(Records from a collection)

==========

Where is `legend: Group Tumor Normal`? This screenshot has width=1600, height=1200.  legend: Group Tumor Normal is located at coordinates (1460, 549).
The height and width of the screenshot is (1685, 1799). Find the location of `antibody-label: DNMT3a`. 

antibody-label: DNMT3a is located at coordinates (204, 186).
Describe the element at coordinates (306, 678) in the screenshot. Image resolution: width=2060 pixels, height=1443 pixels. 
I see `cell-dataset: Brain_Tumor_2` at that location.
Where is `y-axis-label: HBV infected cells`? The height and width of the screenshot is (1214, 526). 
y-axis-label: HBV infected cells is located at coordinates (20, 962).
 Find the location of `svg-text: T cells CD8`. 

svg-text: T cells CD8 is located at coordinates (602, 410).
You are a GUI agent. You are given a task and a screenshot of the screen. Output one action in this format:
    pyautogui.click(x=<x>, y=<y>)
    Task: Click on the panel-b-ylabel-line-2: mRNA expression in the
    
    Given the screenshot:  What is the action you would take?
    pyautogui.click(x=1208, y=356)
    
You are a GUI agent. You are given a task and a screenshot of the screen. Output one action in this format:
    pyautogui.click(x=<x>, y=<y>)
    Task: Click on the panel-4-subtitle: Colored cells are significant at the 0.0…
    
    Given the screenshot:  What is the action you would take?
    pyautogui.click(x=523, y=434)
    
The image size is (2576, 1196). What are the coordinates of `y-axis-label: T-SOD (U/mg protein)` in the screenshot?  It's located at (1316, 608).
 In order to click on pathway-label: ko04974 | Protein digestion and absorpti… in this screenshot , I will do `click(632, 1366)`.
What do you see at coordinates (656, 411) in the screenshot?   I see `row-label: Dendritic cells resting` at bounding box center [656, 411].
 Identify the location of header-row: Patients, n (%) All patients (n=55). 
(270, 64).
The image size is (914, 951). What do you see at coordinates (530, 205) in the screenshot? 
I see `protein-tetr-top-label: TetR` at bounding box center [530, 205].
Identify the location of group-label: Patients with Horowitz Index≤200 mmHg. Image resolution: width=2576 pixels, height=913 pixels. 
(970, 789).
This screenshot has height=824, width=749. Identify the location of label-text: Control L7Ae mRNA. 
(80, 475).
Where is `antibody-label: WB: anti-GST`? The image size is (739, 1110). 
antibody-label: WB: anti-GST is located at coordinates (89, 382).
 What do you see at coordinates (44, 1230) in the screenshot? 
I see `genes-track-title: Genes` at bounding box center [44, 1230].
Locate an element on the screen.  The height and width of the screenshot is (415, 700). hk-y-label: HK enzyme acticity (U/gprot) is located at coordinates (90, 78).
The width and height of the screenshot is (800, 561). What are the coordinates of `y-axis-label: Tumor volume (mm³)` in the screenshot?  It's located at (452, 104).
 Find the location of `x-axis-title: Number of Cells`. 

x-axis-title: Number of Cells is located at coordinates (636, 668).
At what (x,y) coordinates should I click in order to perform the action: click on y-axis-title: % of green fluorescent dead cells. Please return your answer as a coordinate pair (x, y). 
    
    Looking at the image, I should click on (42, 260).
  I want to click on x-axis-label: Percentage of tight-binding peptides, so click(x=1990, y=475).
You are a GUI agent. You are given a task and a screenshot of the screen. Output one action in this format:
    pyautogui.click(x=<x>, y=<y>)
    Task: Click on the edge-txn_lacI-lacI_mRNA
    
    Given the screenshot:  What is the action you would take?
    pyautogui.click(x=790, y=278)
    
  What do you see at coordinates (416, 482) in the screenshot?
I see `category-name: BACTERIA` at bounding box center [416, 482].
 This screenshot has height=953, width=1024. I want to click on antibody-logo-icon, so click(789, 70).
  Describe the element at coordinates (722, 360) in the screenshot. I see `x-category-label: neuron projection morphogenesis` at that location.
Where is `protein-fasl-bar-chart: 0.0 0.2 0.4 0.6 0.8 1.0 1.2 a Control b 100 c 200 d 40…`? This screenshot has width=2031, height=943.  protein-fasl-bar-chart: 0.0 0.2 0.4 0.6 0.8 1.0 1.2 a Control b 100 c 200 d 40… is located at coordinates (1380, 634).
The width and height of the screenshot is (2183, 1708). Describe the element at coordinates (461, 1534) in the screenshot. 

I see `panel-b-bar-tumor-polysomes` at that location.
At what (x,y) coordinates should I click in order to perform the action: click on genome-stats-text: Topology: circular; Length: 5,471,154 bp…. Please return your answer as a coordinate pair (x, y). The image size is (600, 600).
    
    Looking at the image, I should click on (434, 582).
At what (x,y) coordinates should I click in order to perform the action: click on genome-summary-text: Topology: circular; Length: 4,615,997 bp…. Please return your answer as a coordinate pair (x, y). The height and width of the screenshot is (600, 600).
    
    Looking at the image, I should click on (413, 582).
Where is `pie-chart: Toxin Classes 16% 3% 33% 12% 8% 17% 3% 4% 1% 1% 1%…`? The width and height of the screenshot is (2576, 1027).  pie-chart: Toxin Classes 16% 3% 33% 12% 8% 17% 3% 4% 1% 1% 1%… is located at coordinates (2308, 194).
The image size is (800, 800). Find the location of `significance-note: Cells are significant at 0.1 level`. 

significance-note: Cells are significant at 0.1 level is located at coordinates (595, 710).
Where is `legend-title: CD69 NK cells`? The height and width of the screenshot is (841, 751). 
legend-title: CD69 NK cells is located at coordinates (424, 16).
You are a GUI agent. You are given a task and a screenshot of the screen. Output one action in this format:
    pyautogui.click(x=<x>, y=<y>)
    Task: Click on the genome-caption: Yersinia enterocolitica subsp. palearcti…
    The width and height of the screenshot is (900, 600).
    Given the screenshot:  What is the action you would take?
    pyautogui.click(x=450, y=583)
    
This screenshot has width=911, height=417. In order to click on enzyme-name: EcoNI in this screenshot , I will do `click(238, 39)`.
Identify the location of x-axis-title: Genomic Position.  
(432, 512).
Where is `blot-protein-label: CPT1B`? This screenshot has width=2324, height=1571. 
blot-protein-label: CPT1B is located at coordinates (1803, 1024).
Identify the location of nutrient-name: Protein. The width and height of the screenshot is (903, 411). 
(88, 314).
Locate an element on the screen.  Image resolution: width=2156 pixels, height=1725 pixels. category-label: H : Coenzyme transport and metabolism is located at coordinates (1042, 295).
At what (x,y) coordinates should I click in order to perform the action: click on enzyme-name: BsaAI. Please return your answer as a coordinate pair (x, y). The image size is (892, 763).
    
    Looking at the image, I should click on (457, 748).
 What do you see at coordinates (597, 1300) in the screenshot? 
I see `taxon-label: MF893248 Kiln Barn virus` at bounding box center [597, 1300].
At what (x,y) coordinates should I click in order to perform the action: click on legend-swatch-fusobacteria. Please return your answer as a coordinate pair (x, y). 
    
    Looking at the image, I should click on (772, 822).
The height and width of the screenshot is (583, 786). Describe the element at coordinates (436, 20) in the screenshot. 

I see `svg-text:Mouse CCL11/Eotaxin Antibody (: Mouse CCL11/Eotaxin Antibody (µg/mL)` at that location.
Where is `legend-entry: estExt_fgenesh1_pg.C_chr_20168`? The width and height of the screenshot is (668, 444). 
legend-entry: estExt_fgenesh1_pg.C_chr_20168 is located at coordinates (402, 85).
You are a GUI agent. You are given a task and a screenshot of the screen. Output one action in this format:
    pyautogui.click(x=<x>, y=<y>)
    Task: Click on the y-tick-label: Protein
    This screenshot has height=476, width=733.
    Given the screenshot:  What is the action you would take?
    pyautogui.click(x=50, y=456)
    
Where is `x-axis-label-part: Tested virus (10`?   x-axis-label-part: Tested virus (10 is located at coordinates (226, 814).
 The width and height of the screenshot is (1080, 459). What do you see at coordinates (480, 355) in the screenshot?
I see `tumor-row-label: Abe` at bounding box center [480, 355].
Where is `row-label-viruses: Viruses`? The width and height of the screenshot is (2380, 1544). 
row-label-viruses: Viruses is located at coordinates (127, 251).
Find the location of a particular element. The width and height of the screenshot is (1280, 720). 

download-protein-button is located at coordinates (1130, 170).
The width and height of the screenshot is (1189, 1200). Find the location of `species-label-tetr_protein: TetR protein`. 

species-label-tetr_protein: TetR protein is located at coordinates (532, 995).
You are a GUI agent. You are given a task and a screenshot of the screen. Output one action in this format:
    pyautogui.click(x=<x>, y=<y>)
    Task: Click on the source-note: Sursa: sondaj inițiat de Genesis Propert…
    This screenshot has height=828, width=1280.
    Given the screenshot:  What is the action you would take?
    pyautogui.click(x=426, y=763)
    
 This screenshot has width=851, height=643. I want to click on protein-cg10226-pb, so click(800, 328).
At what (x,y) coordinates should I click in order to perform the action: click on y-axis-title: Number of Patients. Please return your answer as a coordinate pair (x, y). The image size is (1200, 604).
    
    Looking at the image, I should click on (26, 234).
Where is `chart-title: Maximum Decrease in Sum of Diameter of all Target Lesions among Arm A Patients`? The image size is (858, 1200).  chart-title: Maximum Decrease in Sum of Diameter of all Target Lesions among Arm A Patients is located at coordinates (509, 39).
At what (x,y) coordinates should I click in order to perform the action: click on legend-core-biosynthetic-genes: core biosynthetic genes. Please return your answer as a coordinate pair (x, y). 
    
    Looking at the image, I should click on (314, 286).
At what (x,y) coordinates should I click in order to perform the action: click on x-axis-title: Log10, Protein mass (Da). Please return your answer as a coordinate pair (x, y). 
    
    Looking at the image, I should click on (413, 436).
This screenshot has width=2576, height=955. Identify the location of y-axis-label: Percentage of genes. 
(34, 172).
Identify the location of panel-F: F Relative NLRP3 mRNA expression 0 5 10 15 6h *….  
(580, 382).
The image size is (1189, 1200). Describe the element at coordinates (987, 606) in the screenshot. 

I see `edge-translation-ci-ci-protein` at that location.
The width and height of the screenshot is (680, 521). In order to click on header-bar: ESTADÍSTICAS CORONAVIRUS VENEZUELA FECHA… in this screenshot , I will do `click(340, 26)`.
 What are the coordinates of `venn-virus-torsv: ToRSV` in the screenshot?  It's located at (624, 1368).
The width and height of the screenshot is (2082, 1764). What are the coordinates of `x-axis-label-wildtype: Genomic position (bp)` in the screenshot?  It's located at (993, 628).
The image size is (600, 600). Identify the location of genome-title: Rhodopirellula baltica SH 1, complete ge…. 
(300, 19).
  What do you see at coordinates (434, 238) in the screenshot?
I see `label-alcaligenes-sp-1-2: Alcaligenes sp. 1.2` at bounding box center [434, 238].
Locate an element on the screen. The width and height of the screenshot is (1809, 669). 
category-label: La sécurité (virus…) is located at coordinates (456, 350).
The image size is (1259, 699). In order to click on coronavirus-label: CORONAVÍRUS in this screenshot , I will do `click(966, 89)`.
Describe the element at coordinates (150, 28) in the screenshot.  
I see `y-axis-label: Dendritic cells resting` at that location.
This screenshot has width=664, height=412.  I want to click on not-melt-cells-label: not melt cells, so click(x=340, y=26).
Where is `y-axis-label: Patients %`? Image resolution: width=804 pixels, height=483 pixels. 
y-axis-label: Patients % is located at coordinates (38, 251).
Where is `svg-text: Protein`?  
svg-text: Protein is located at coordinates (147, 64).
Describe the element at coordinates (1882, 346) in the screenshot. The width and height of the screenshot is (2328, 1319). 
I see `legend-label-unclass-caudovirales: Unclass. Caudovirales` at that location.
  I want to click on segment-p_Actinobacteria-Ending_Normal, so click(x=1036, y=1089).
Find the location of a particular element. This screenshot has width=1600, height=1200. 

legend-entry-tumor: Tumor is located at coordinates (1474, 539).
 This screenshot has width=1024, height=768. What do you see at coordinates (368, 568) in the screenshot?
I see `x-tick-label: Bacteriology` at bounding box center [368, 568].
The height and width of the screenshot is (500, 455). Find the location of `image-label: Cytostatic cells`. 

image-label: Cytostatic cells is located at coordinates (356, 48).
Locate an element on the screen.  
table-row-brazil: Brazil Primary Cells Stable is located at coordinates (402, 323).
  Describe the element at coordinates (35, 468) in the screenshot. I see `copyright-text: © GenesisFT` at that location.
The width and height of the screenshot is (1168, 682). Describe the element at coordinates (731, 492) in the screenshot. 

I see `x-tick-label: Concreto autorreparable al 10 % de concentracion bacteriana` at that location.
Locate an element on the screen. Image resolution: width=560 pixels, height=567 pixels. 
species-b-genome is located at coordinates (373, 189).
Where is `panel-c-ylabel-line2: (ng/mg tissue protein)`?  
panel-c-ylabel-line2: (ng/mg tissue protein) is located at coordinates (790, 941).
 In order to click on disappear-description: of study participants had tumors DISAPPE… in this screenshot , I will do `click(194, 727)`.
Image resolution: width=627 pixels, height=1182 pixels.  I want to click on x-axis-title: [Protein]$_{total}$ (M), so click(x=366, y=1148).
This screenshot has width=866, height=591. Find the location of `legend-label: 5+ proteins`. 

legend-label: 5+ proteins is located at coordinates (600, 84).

==========

:: What you will do ::
Your answer must be the lines above, unchanged, from the first one through the line that holds "Task: Click on the panel-4-subtitle: Colored", inclusive, and no others.

:: Output for this task ::
Where is `legend: Group Tumor Normal`? This screenshot has width=1600, height=1200.  legend: Group Tumor Normal is located at coordinates (1460, 549).
The height and width of the screenshot is (1685, 1799). Find the location of `antibody-label: DNMT3a`. 

antibody-label: DNMT3a is located at coordinates (204, 186).
Describe the element at coordinates (306, 678) in the screenshot. Image resolution: width=2060 pixels, height=1443 pixels. 
I see `cell-dataset: Brain_Tumor_2` at that location.
Where is `y-axis-label: HBV infected cells`? The height and width of the screenshot is (1214, 526). 
y-axis-label: HBV infected cells is located at coordinates (20, 962).
 Find the location of `svg-text: T cells CD8`. 

svg-text: T cells CD8 is located at coordinates (602, 410).
You are a GUI agent. You are given a task and a screenshot of the screen. Output one action in this format:
    pyautogui.click(x=<x>, y=<y>)
    Task: Click on the panel-b-ylabel-line-2: mRNA expression in the
    
    Given the screenshot:  What is the action you would take?
    pyautogui.click(x=1208, y=356)
    
You are a GUI agent. You are given a task and a screenshot of the screen. Output one action in this format:
    pyautogui.click(x=<x>, y=<y>)
    Task: Click on the panel-4-subtitle: Colored cells are significant at the 0.0…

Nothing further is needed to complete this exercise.